То там, то здесь сажени камней. Твердый камень с синеватым оттенком, беру кусочек и вглядываюсь в этот сланец, — не коровники из него строить, а шлифовать его и отделывать им станции метро. И этот карьер местного камня создал наш директор, чтоб как-нибудь сэкономить совхозные деньги. С визгом и скрежетом подъезжают самосвалы, вон, я вижу того водителя, которого отчитывал у стройки Усатый Ражбадин за то, что тот вез мелкий камень.
— Эй, старики, с меня хватит. Более не хочу краснеть, кладите в машину хорошие камни, а не то возить не буду! — с угрозой заявил он, вытирая кепкой шею.
— Эй, Хаттайла Абакар, бригадир, прислушайся к его голосу, — кричит Паранг. — Он дело говорит…
— А план?
— Не буду возить мелкий камень, — устало откидывается шофер на каменных плитах. — Не хочу краснеть перед директором.
— Нет, дорогой Кужак, — вмешивается после раздумья Галбец, — ты перепутал, я вот внимательно слушал тебя, ты перепутал… Это было не там, и не из-за потравы, и было такое не между Сирханом и Али-Булатом, а с Хайрудином и Зайнутдином из верхнего аула, и Зайнутдин обозвал Хайрудина дикой свиньей…
— Ха-ха-ха, люди добрые, хи-хи-ха-ха-ха, — закатился смехом Хаттайла Абакар. — Вы только послушайте, что эти два дурака говорят, ха-ха-ха, клянусь, не соскучишься.
— Эй, Хаттай, ты что себе позволяешь? — возмутился Кужак. — Ковер надо продавать в тот дом, где ты когда-нибудь сможешь сесть хотя бы на край этого ковра!
— Эх, старое бы время, за такие слова… осиротели бы твои дети, — замечает Галбец, которого тоже задели слова Хаттайла Абакара.
— За какие слова?
— Ты назвал нас дураками… — сердится Галбец.

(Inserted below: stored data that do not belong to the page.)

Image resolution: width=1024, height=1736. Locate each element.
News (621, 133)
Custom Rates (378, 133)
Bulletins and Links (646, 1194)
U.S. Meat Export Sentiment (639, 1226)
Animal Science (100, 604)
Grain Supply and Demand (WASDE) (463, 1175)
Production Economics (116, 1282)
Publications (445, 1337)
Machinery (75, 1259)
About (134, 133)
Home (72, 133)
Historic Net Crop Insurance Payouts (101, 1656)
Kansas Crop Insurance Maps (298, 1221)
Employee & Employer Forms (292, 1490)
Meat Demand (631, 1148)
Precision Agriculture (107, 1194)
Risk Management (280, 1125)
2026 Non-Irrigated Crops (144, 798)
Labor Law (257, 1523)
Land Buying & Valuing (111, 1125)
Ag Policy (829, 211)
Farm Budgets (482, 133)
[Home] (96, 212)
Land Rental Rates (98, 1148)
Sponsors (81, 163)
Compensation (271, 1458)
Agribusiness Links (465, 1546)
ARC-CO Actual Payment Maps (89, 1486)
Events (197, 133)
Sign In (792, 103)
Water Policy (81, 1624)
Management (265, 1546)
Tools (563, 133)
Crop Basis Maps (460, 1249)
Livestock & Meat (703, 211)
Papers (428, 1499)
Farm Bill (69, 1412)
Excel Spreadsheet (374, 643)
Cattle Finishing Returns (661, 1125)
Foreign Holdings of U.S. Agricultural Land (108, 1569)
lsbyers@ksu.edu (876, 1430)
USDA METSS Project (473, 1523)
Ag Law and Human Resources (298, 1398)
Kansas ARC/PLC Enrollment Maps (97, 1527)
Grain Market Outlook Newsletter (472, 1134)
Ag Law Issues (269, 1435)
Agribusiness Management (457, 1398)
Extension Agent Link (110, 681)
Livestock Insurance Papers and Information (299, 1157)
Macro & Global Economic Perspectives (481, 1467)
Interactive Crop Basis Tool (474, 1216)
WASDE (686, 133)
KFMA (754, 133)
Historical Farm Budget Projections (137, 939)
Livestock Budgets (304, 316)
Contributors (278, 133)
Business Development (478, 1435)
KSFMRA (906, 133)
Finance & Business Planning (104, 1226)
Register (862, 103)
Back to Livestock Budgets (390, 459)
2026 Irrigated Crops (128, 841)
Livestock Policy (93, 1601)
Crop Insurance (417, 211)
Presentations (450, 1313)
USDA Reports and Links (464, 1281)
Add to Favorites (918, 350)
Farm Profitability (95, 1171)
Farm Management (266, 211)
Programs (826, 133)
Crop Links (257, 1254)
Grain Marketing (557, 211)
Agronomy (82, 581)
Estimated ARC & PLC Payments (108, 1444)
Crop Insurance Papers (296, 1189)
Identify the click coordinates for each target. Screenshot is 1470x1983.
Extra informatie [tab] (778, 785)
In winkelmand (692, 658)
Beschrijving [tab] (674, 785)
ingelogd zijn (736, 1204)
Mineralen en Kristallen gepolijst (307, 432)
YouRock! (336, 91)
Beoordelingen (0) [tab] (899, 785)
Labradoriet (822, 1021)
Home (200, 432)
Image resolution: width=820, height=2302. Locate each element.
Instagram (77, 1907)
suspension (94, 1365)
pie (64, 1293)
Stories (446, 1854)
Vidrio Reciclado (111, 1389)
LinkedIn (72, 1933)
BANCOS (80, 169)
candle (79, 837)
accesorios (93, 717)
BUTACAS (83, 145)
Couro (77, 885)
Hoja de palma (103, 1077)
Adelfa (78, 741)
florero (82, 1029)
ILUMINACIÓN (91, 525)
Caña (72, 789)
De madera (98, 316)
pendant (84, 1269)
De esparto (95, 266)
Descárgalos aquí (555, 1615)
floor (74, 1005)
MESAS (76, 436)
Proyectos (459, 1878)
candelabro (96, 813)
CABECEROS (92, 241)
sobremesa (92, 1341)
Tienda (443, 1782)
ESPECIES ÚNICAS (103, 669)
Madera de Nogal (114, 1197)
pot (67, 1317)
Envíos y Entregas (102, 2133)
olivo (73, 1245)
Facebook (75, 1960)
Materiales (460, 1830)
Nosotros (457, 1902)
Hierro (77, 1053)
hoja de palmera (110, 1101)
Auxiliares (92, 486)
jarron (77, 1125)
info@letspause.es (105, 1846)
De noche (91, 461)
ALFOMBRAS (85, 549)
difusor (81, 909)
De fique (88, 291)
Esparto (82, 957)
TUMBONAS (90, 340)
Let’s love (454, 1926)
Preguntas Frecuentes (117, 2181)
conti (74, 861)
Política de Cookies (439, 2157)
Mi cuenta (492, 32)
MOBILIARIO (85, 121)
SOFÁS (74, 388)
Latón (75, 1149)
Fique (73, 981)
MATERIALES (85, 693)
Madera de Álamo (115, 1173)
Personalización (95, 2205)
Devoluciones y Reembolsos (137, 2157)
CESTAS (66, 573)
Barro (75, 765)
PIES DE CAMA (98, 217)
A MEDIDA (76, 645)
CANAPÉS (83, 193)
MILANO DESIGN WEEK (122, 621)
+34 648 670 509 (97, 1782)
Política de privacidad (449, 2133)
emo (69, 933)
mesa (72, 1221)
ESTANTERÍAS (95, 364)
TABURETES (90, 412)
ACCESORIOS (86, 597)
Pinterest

— Да вас иначе и не назовешь.
— Ты возьми свои слова обратно. Тебе будет лучше и нам легче продолжить нашу беседу… — убийственно спокойным, но грозным тоном говорит Галбец. — Мы все-таки старше тебя, не так ли, Кужак?
— Да-да, именно так, дорогой Галбец. Пусть возьмет он свои слова обратно. Спроси, спроси вот меня, почему я так говорю? — тормошит Хаттайла Абакара Кужак.
— Почему? — смеется Хаттайла Абакар.
— Потому что, дорогой, если у тебя дома я поел хинкал, это не значит, что ты меня можешь обзывать! Возьми свои слова обратно!
— Как я возьму их обратно, если я их сказал и вы их услышали, а? — простодушно разводит руки Хаттайла Абакар и оглядывает присутствующих.
— А ты извинись перед нами.
— Хорошо, считайте, что я свои слова взял обратно. Ну-ка, перекур окончен, посторонним на карьере нечего делать. Бригада называется, собрали тут стариков одних…
— Учти, бригадир, ты, несчастный, у старого быка и рога плуг тянут, — замечает Кужак.
— Эй, Хаттай, ты нам зубы не заговаривай, извинись!
— А если не извинюсь?
— Это, конечно, твое дело, — говорит Галбец, — если не извинишься, мы тебя так обзовем, что тебе тошно станет на свете.
— Обзывайте, пожалуйста, сколько вашей душе угодно.
— Как ты думаешь, Паранг, — говорит с тем же спокойствием Кужак, — не много ли у нас терпенья?..
— Даже слишком, чтобы терпеть недозволенное со стороны отца гулящей дочери, — выпалил Галбец.
Хаттайла Абакар был оглушен этими словами. Он застыл, словно по его голове угодили кувалдой, и вдруг, очнувшись, хотел было броситься на Галбеца, но его остановили стоящие рядом. Даже уши заалели у него от обиды, на краях губ пена появилась.
— Что, что… — поперхнулся бригадир, да, такого удара, конечно, он не ожидал. — Что вы сказали?!
— То, что слышал! По телевизору видели…
— Что вы видели, что она с молодым студентом стояла? А вы докажите, что это она.